====== Data

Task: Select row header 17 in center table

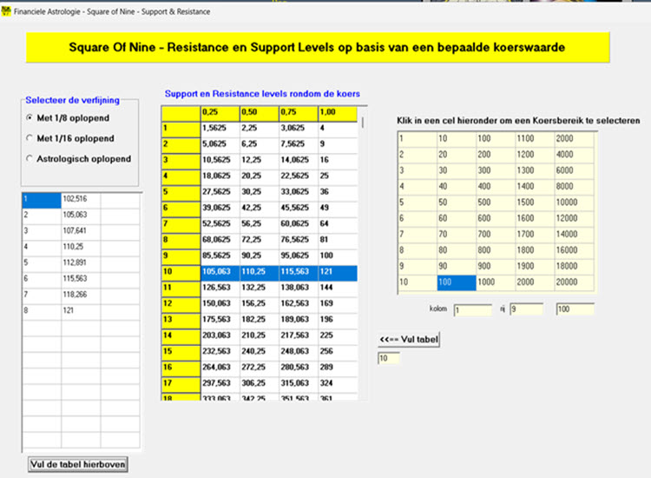Action: coord(180,383)
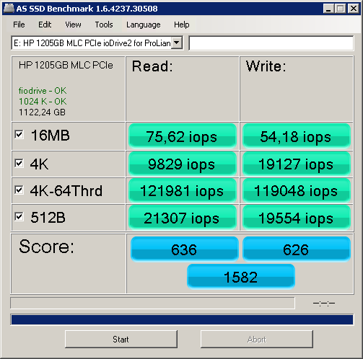
Task: Open the Help menu
Action: (x=182, y=25)
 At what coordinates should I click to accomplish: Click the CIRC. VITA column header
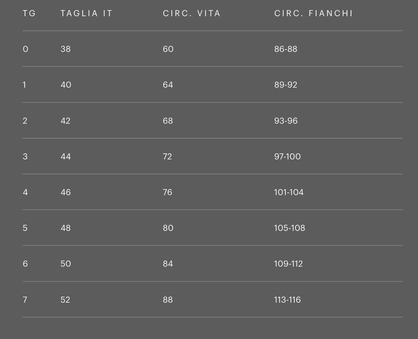click(191, 13)
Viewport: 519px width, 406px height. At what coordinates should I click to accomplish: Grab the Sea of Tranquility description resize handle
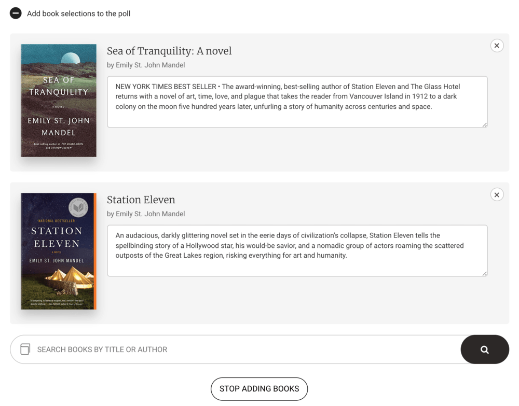[x=485, y=124]
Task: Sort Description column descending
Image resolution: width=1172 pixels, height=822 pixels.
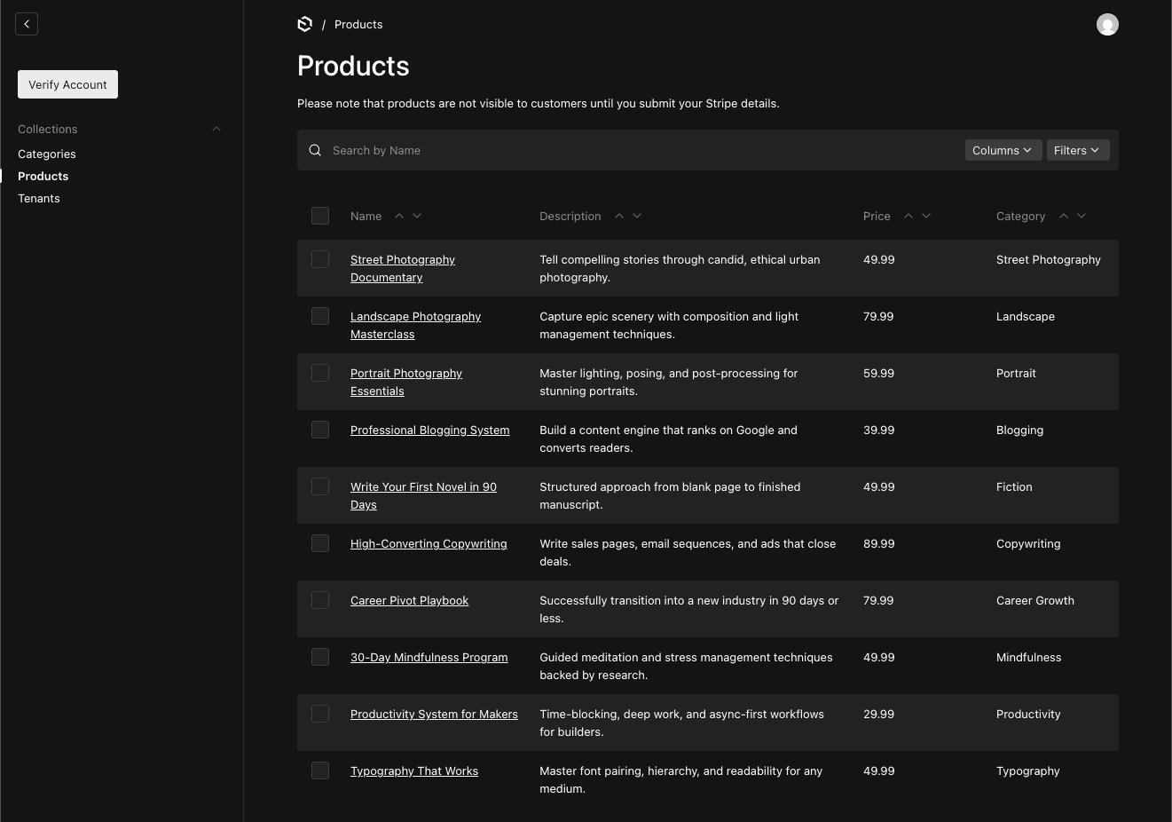Action: pyautogui.click(x=637, y=216)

============

Task directions
Copy the records above exactly, omitting every picture.

Answer to this problem
Task: Select row header 17 in center table

Action: coord(180,383)
Task: Open the Help menu
Action: (x=182, y=25)
 At what coordinates should I click to accomplish: Click the CIRC. VITA column header
click(191, 13)
Viewport: 519px width, 406px height. At what coordinates should I click to accomplish: Grab the Sea of Tranquility description resize handle
[x=485, y=124]
Task: Sort Description column descending
Image resolution: width=1172 pixels, height=822 pixels.
Action: pyautogui.click(x=637, y=216)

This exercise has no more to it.